> _WHAT THE EXERCISE ASKS_
Every line from the line containing "You are a GUI" through the end of the data is to be reproduced exactly, excluding pictures.

Items from a data source:
-*-

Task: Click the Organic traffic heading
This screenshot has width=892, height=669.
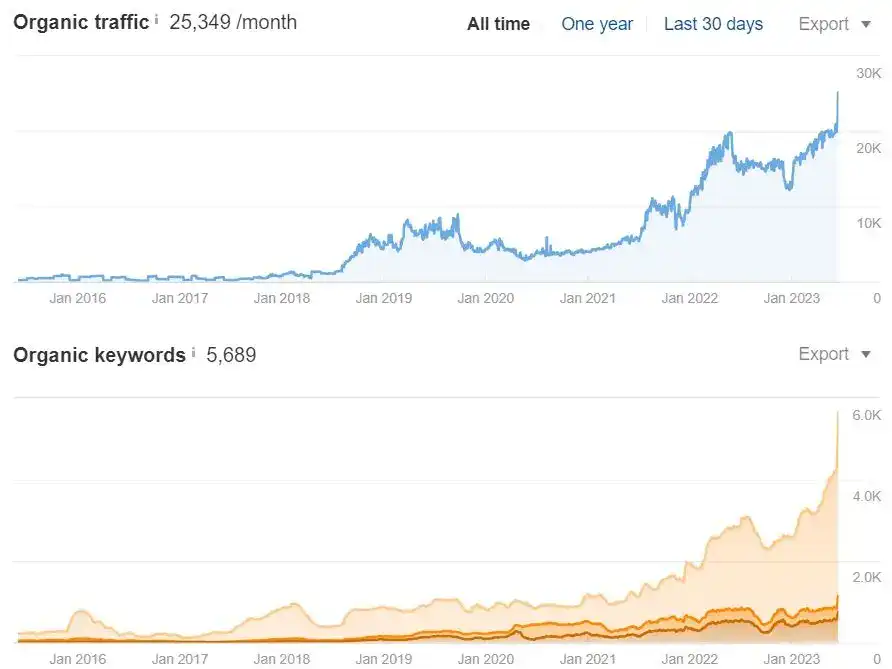Action: [81, 22]
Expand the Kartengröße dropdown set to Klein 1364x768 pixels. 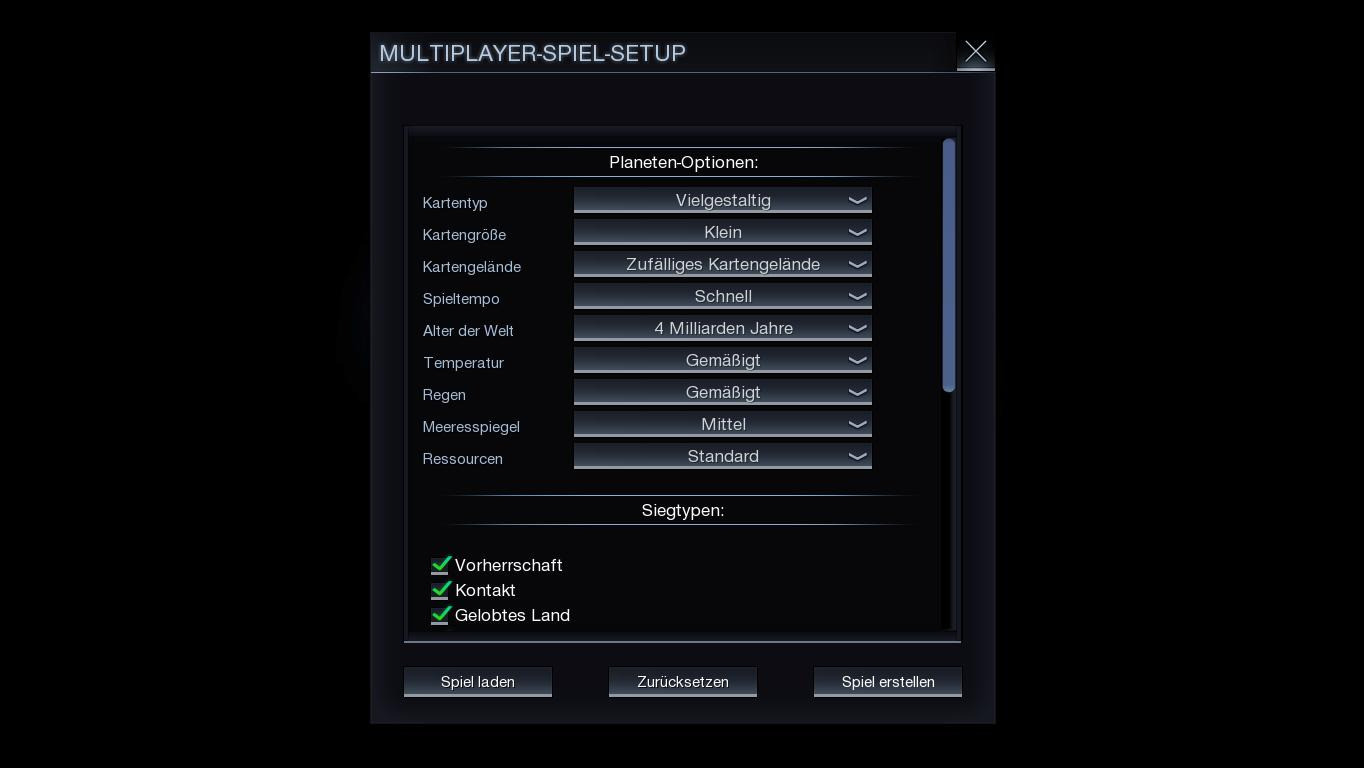click(723, 232)
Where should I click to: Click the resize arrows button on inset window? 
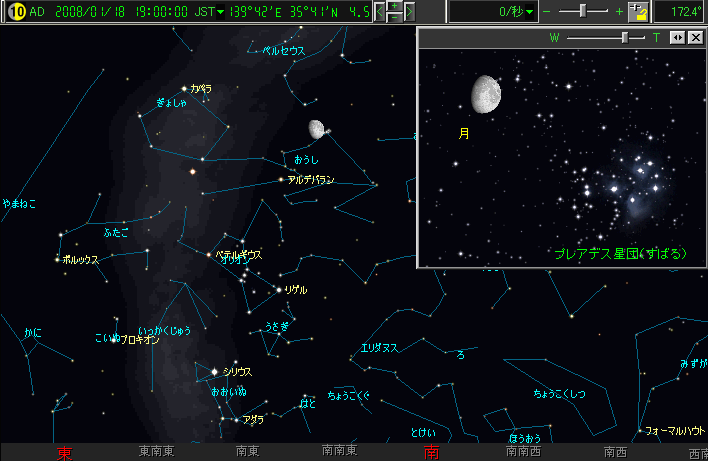pos(677,37)
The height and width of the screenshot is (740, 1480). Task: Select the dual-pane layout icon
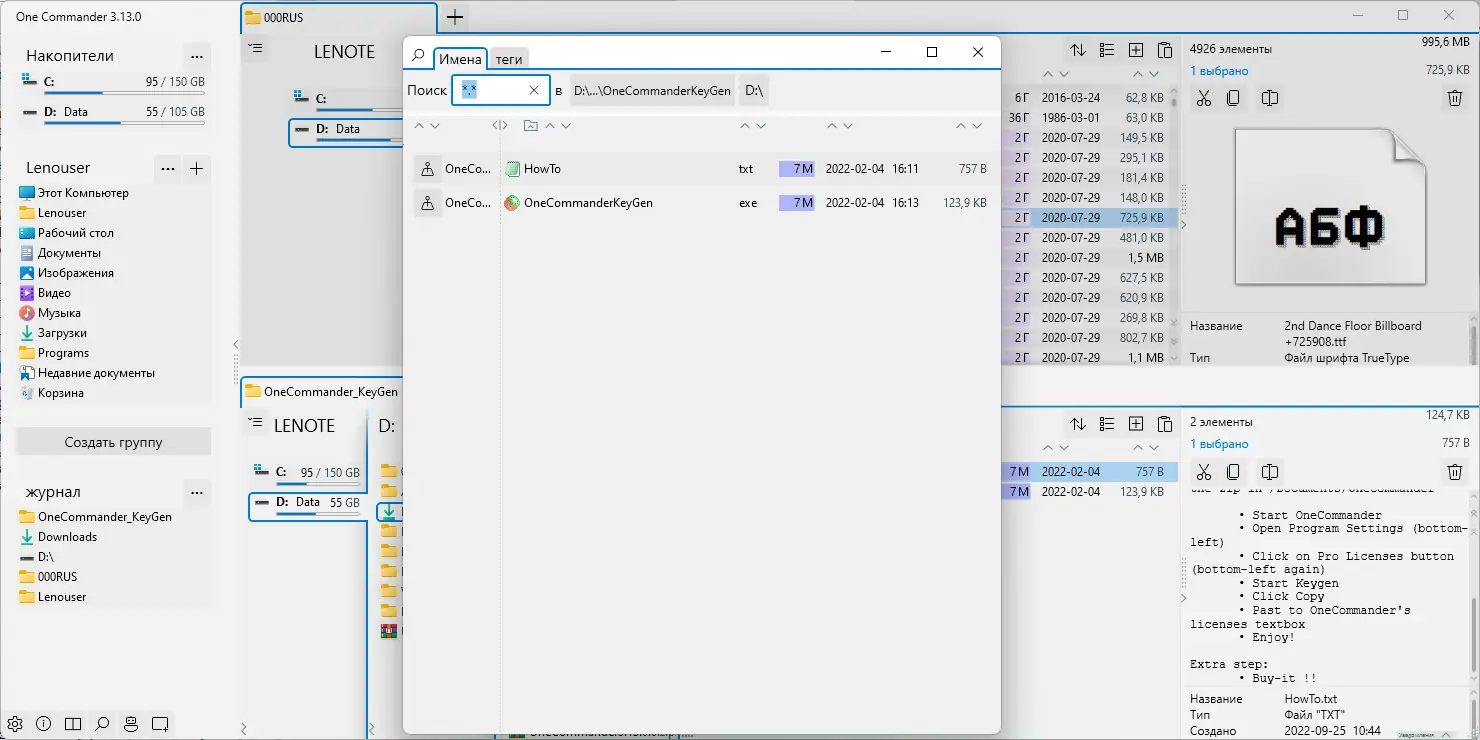71,723
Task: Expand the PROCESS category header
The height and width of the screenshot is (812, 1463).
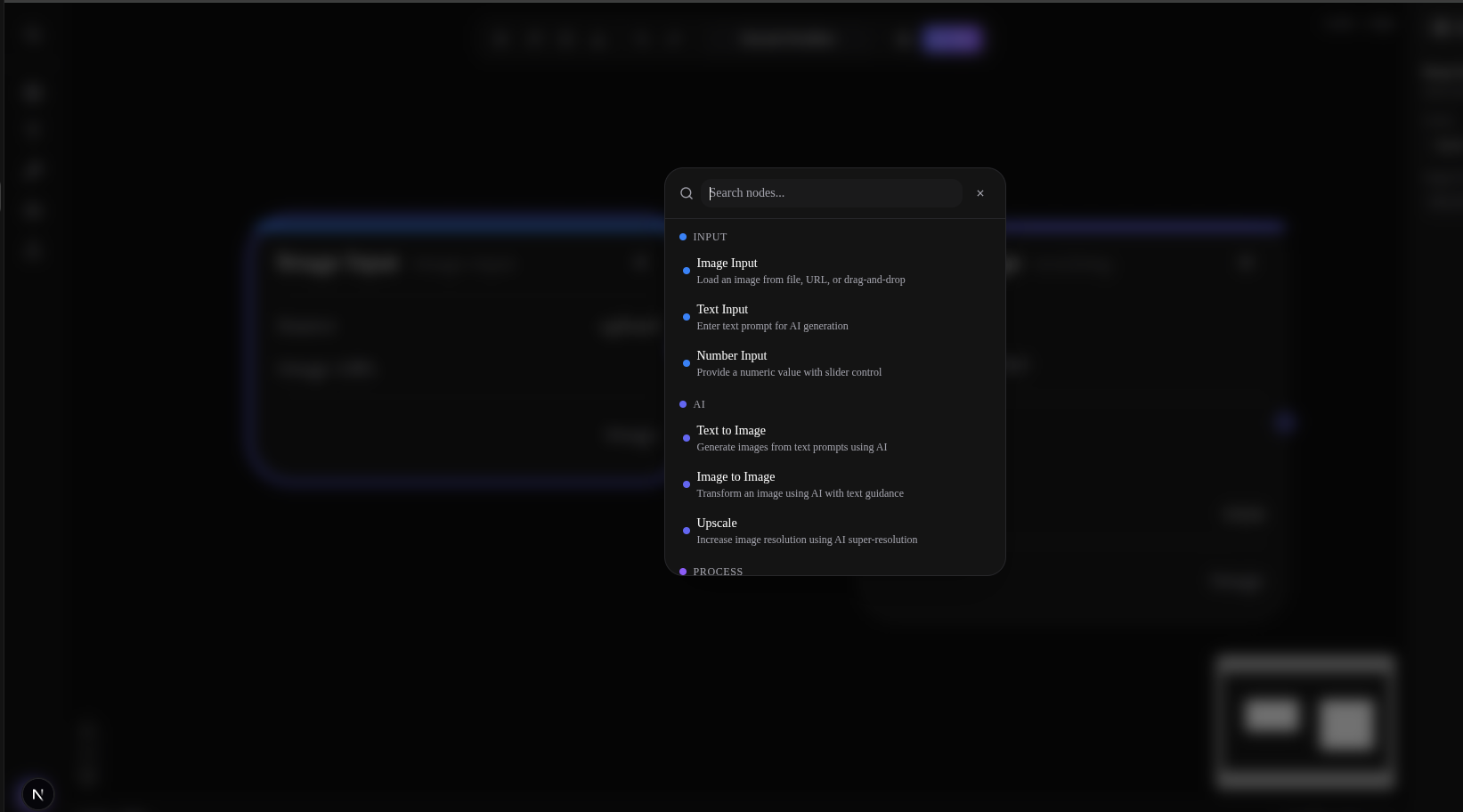Action: click(x=717, y=571)
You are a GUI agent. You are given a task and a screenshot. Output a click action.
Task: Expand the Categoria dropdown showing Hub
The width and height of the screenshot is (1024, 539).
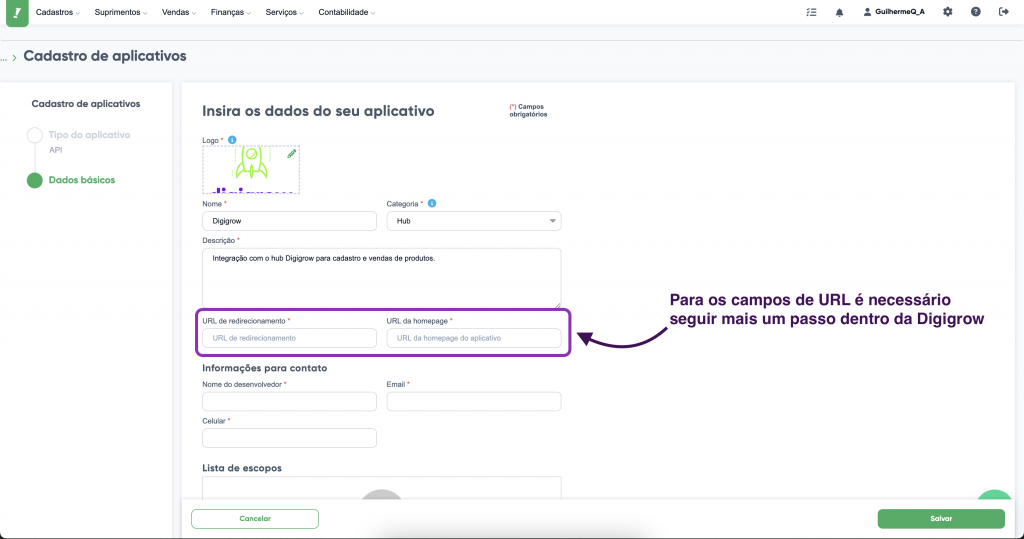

-*-

> _FINISHED TASK_
You are a GUI agent. You are given a task and a screenshot. Output a click action.
Task: Expand the Categoria dropdown showing Hub
The width and height of the screenshot is (1024, 539).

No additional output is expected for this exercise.